## The input
BEGIN
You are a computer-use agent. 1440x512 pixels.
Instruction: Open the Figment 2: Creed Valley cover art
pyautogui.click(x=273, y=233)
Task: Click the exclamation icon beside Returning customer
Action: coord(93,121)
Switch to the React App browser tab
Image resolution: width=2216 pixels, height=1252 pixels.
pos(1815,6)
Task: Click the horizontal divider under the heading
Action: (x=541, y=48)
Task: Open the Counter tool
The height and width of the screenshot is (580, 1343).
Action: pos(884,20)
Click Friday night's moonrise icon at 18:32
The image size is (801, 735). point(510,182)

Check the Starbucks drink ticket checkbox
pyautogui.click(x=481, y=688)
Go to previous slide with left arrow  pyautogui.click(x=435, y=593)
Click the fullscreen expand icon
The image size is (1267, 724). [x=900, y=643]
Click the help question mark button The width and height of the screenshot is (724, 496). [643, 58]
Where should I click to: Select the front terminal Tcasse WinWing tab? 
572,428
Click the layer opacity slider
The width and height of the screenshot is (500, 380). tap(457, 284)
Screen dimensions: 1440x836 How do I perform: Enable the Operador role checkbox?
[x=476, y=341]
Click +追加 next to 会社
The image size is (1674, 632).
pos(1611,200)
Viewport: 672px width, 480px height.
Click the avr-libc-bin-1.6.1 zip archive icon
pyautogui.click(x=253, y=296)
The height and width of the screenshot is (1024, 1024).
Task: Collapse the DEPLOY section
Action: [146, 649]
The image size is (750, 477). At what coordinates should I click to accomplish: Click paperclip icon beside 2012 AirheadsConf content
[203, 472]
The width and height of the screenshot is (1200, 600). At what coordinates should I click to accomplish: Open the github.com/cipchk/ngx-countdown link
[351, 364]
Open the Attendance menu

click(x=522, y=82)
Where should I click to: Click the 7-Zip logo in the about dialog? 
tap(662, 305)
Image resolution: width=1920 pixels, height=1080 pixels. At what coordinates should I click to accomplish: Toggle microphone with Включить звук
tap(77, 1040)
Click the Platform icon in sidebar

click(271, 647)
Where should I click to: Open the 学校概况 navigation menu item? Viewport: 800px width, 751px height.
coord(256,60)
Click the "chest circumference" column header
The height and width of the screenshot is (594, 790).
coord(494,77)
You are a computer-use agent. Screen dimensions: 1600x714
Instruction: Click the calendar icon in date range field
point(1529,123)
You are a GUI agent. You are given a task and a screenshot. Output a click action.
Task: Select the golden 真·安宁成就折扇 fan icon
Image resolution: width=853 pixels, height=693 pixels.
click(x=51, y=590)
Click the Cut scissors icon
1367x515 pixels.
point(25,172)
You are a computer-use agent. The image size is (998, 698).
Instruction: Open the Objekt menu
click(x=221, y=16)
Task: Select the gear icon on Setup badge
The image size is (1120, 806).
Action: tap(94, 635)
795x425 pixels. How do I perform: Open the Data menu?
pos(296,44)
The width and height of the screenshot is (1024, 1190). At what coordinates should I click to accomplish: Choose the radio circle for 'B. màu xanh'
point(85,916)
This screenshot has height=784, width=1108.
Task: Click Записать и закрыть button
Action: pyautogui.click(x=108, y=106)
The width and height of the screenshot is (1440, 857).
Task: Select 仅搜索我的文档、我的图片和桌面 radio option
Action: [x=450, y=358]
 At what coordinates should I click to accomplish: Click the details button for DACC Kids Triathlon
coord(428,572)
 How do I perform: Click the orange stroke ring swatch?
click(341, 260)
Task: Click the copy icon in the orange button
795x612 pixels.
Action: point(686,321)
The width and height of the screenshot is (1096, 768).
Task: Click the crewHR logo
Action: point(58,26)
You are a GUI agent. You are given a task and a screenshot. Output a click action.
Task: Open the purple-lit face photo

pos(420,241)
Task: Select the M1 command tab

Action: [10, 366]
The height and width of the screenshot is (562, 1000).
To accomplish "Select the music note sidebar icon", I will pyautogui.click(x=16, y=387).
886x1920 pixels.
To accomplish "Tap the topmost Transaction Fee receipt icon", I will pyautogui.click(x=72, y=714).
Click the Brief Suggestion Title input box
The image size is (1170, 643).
END
## Task details
Your answer should be the whole listing above, repeated exactly as it appears.

## Reply to the exercise
You are a computer-use agent. 1440x512 pixels.
Instruction: Open the Figment 2: Creed Valley cover art
pyautogui.click(x=273, y=233)
Task: Click the exclamation icon beside Returning customer
Action: coord(93,121)
Switch to the React App browser tab
Image resolution: width=2216 pixels, height=1252 pixels.
pos(1815,6)
Task: Click the horizontal divider under the heading
Action: (x=541, y=48)
Task: Open the Counter tool
The height and width of the screenshot is (580, 1343).
Action: pos(884,20)
Click Friday night's moonrise icon at 18:32
The image size is (801, 735). point(510,182)

Check the Starbucks drink ticket checkbox
pyautogui.click(x=481, y=688)
Go to previous slide with left arrow  pyautogui.click(x=435, y=593)
Click the fullscreen expand icon
The image size is (1267, 724). [x=900, y=643]
Click the help question mark button The width and height of the screenshot is (724, 496). [643, 58]
Where should I click to: Select the front terminal Tcasse WinWing tab? 
572,428
Click the layer opacity slider
The width and height of the screenshot is (500, 380). tap(457, 284)
Screen dimensions: 1440x836 How do I perform: Enable the Operador role checkbox?
[x=476, y=341]
Click +追加 next to 会社
The image size is (1674, 632).
pos(1611,200)
Viewport: 672px width, 480px height.
Click the avr-libc-bin-1.6.1 zip archive icon
pyautogui.click(x=253, y=296)
The height and width of the screenshot is (1024, 1024).
Task: Collapse the DEPLOY section
Action: [146, 649]
The image size is (750, 477). At what coordinates should I click to accomplish: Click paperclip icon beside 2012 AirheadsConf content
[203, 472]
The width and height of the screenshot is (1200, 600). At what coordinates should I click to accomplish: Open the github.com/cipchk/ngx-countdown link
[351, 364]
Open the Attendance menu

click(x=522, y=82)
Where should I click to: Click the 7-Zip logo in the about dialog? 
tap(662, 305)
Image resolution: width=1920 pixels, height=1080 pixels. At what coordinates should I click to accomplish: Toggle microphone with Включить звук
tap(77, 1040)
Click the Platform icon in sidebar

click(271, 647)
Where should I click to: Open the 学校概况 navigation menu item? Viewport: 800px width, 751px height.
coord(256,60)
Click the "chest circumference" column header
The height and width of the screenshot is (594, 790).
coord(494,77)
You are a computer-use agent. Screen dimensions: 1600x714
Instruction: Click the calendar icon in date range field
point(1529,123)
You are a GUI agent. You are given a task and a screenshot. Output a click action.
Task: Select the golden 真·安宁成就折扇 fan icon
Image resolution: width=853 pixels, height=693 pixels.
click(x=51, y=590)
Click the Cut scissors icon
1367x515 pixels.
point(25,172)
You are a computer-use agent. The image size is (998, 698).
Instruction: Open the Objekt menu
click(x=221, y=16)
Task: Select the gear icon on Setup badge
The image size is (1120, 806).
Action: tap(94, 635)
795x425 pixels. How do I perform: Open the Data menu?
pos(296,44)
The width and height of the screenshot is (1024, 1190). At what coordinates should I click to accomplish: Choose the radio circle for 'B. màu xanh'
point(85,916)
This screenshot has height=784, width=1108.
Task: Click Записать и закрыть button
Action: pyautogui.click(x=108, y=106)
The width and height of the screenshot is (1440, 857).
Task: Select 仅搜索我的文档、我的图片和桌面 radio option
Action: [x=450, y=358]
 At what coordinates should I click to accomplish: Click the details button for DACC Kids Triathlon
coord(428,572)
 How do I perform: Click the orange stroke ring swatch?
click(341, 260)
Task: Click the copy icon in the orange button
795x612 pixels.
Action: point(686,321)
The width and height of the screenshot is (1096, 768).
Task: Click the crewHR logo
Action: point(58,26)
You are a GUI agent. You are given a task and a screenshot. Output a click action.
Task: Open the purple-lit face photo

pos(420,241)
Task: Select the M1 command tab

Action: [10, 366]
The height and width of the screenshot is (562, 1000).
To accomplish "Select the music note sidebar icon", I will pyautogui.click(x=16, y=387).
886x1920 pixels.
To accomplish "Tap the topmost Transaction Fee receipt icon", I will pyautogui.click(x=72, y=714).
Click the Brief Suggestion Title input box
The image size is (1170, 643).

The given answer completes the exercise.